The negotiation of the Montara case, in fact, covers the weakness of the government of Indonesia in extracting the second lesson learned in the Mexico Bay environmental crisis: Inadequate environmental crisis management to respond to major cases. Ten days after Deepwater Horizon semi-submersible Mobile Offshore Drilling Unit (MODU), operated by Transocean for BP, exploded in Macondo Prospect oil plant on April 20, 2010, President Obama instructed a thorough investigation. On May 22, Obama signed the Executive Order 13543 as the basis for the establishment of a bi-partisan national team to handle the case. Valuation data on natural resources in the bay was made available quickly, and the executive order laid out who was doing what, so the process to clean up oil spills, the localization of the disaster and compensation — all was resolved within weeks, and after four months, the leak was completely shut down.
Meanwhile, official responses to the oil spills of the Montara rig in Timor Sea came when the Indonesian government established the Advocacy Team on Timor Sea Oil Spills only on July 15, 2010. The first sample, extracted by East Nusa Tenggara provincial government in October 2009 from Timor Sea, concluded that oil spills had entered Indonesian territory. The Indonesian government lost to US-based gold miner PT Newmont Minahasa Raya in 2007, in a trial related to allegations that the company had polluted Buyat Bay. The government also took over corporate responsibility in the case of the Lapindo mudflow in Sidoarjo, East Java. Both cases reflect weakness in evidence.

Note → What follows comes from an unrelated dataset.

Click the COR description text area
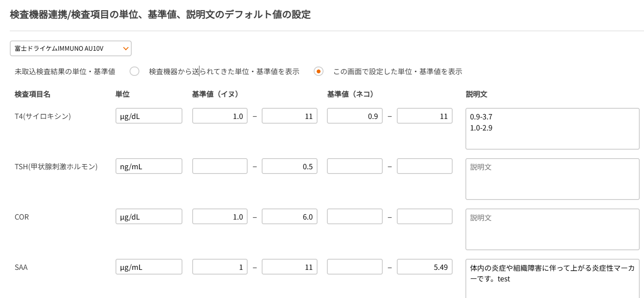Viewport: 644px width, 298px height. click(552, 229)
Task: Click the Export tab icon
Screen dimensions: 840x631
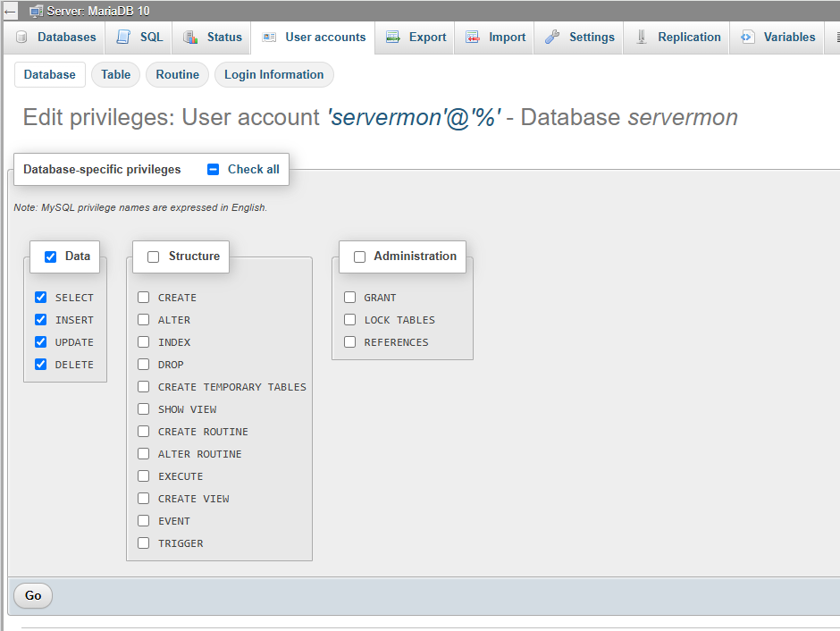Action: pyautogui.click(x=392, y=37)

The belated response to the Montara case results in loss of complete and systematic documentation that leads to difficulties in proving claims of damage. The complete sets of data are owned only by PTTEP and the government of Australia because both have conducted research and collected samples from the first days of the disaster. The biggest loss from this delayed response is another delay, in preventive and curative actions that lead to failure in avoiding another bigger loss.
The objective conditions of the geo-politics, eco-politics and the reality as a tropical country, a country like Indonesia needs to have an adequate and suitable environmental emergency and crises responses, because in spite of its huge potential, Indonesia is also vulnerable to the environmental crises.

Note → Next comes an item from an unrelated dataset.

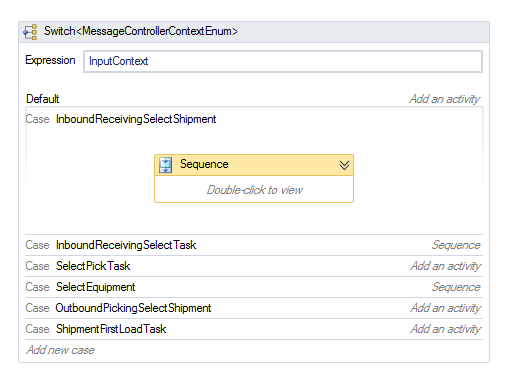The image size is (520, 382).
Task: Click Double-click to view text in Sequence
Action: tap(254, 190)
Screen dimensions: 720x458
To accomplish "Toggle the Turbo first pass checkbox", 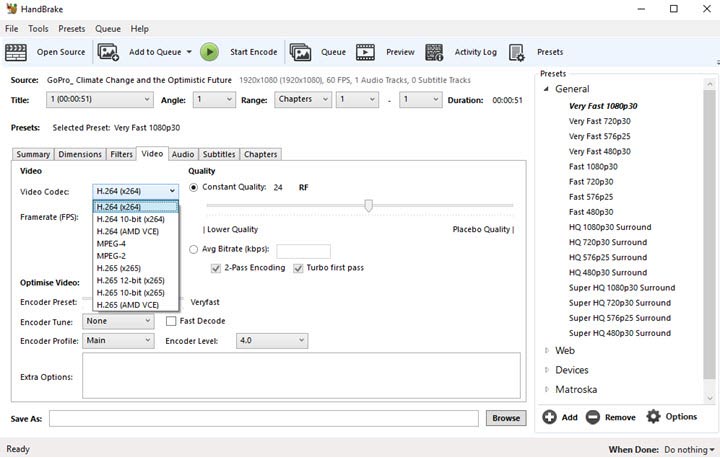I will coord(298,268).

Indonesia’s environmental crisis management approach should include eight lithoral countries with which Indonesia shares sea borders as active partners. The crisis management designed should include impacts of environmental crises that might be caused by activities in sea borders — such as oil drilling activities in Timor Sea, South China Sea, Malacca Straits, Philippines Sea and Indian or Pacific oceans. Without clear identification on possible impacts which might occur in the borders, cases like the Montara oil spill will recur.
Geographical and geological realities of Indonesia lead to a relatively high probability of environmental crises as compared to other countries in the world. Combined with low levels of sensitivity and response to environmental crises, a series of tectonic and volcanic vulnerability factors and impacts of environment inter-component interaction will lead to a major environmental disaster in Indonesia. A small localized environmental crisis, if it is not managed well and detected early, can catapult into a major catastrophe that can shove Indonesia into the brink of a failed state.
The writer is executive director of The Society of Indonesian Environmental Journalists (SIEJ).